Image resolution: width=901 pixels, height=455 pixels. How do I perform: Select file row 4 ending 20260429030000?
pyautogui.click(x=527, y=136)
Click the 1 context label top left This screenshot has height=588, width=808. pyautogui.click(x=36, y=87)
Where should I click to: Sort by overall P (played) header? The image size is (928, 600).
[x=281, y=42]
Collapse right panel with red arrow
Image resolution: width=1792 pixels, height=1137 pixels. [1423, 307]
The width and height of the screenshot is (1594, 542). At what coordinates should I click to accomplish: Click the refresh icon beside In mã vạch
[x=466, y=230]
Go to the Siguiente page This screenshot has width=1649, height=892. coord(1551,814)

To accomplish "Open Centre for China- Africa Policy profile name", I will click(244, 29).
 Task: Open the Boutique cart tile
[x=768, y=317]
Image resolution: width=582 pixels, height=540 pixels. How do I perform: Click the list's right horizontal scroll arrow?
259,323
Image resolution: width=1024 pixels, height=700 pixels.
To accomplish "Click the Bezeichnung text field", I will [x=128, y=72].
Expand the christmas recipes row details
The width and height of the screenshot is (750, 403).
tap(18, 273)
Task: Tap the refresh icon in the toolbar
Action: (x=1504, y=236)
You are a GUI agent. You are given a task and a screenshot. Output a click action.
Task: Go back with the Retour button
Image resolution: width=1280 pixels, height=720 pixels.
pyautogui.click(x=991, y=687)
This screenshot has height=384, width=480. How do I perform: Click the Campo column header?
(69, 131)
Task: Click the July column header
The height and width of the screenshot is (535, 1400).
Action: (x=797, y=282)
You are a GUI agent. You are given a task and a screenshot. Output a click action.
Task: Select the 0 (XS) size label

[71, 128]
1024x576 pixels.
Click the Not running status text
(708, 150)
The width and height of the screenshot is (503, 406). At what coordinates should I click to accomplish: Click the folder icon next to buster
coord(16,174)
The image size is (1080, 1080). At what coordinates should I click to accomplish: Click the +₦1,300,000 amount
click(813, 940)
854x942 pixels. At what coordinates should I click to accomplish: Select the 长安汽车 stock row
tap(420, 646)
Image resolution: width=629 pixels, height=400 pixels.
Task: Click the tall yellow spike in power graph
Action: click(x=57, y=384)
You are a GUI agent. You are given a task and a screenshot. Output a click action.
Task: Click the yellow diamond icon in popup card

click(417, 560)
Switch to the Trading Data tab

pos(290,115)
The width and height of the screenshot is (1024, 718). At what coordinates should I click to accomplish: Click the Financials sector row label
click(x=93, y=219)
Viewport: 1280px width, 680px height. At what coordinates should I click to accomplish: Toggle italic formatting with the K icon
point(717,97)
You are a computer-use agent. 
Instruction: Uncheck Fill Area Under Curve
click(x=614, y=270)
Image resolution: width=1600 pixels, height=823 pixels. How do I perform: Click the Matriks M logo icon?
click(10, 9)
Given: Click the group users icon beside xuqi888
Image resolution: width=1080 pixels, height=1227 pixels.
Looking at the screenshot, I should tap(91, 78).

### WHAT TO PRODUCE:
Go through the data and count every line where the word "will" appears. Give only that count.

### PROBLEM SOLUTION:
2